## Task details
The response must consist of all the entries, duplicated without alteration.

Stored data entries
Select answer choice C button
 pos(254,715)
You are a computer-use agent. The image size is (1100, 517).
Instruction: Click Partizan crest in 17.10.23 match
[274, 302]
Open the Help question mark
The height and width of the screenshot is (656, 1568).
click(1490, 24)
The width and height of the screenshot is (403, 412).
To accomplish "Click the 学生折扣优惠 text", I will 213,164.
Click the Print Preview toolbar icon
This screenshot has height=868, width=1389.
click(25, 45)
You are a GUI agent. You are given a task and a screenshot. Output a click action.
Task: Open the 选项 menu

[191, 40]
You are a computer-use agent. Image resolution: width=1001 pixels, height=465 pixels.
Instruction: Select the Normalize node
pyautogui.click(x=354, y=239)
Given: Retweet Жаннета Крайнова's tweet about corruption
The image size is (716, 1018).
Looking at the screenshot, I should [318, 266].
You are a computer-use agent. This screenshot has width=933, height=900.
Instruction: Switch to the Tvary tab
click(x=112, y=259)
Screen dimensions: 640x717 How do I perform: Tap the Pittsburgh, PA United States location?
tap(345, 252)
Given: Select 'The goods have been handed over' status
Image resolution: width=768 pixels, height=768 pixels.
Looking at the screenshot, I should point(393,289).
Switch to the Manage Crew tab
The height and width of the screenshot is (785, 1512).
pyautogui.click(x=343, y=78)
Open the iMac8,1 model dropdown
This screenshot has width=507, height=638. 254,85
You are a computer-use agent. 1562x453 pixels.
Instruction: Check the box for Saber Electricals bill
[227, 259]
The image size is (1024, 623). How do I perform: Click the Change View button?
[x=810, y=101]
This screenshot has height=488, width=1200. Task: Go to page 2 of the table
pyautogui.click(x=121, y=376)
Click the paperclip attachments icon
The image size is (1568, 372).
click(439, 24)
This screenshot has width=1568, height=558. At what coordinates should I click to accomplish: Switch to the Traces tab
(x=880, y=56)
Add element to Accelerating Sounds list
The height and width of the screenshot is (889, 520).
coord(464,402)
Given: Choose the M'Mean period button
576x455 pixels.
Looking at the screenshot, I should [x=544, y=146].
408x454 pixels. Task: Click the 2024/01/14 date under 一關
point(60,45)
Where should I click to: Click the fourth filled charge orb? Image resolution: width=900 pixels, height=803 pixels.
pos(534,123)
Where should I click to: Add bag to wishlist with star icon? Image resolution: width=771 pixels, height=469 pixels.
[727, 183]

## Solved problem
Select answer choice C button
 pos(254,715)
You are a computer-use agent. The image size is (1100, 517).
Instruction: Click Partizan crest in 17.10.23 match
[274, 302]
Open the Help question mark
The height and width of the screenshot is (656, 1568).
click(1490, 24)
The width and height of the screenshot is (403, 412).
To accomplish "Click the 学生折扣优惠 text", I will 213,164.
Click the Print Preview toolbar icon
This screenshot has height=868, width=1389.
click(25, 45)
You are a GUI agent. You are given a task and a screenshot. Output a click action.
Task: Open the 选项 menu

[191, 40]
You are a computer-use agent. Image resolution: width=1001 pixels, height=465 pixels.
Instruction: Select the Normalize node
pyautogui.click(x=354, y=239)
Given: Retweet Жаннета Крайнова's tweet about corruption
The image size is (716, 1018).
Looking at the screenshot, I should [318, 266].
You are a computer-use agent. This screenshot has width=933, height=900.
Instruction: Switch to the Tvary tab
click(x=112, y=259)
Screen dimensions: 640x717 How do I perform: Tap the Pittsburgh, PA United States location?
tap(345, 252)
Given: Select 'The goods have been handed over' status
Image resolution: width=768 pixels, height=768 pixels.
Looking at the screenshot, I should point(393,289).
Switch to the Manage Crew tab
The height and width of the screenshot is (785, 1512).
pyautogui.click(x=343, y=78)
Open the iMac8,1 model dropdown
This screenshot has width=507, height=638. 254,85
You are a computer-use agent. 1562x453 pixels.
Instruction: Check the box for Saber Electricals bill
[227, 259]
The image size is (1024, 623). How do I perform: Click the Change View button?
[x=810, y=101]
This screenshot has height=488, width=1200. Task: Go to page 2 of the table
pyautogui.click(x=121, y=376)
Click the paperclip attachments icon
The image size is (1568, 372).
click(439, 24)
This screenshot has width=1568, height=558. At what coordinates should I click to accomplish: Switch to the Traces tab
(x=880, y=56)
Add element to Accelerating Sounds list
The height and width of the screenshot is (889, 520).
coord(464,402)
Given: Choose the M'Mean period button
576x455 pixels.
Looking at the screenshot, I should [x=544, y=146].
408x454 pixels. Task: Click the 2024/01/14 date under 一關
point(60,45)
Where should I click to: Click the fourth filled charge orb? Image resolution: width=900 pixels, height=803 pixels.
pos(534,123)
Where should I click to: Add bag to wishlist with star icon? Image resolution: width=771 pixels, height=469 pixels.
[727, 183]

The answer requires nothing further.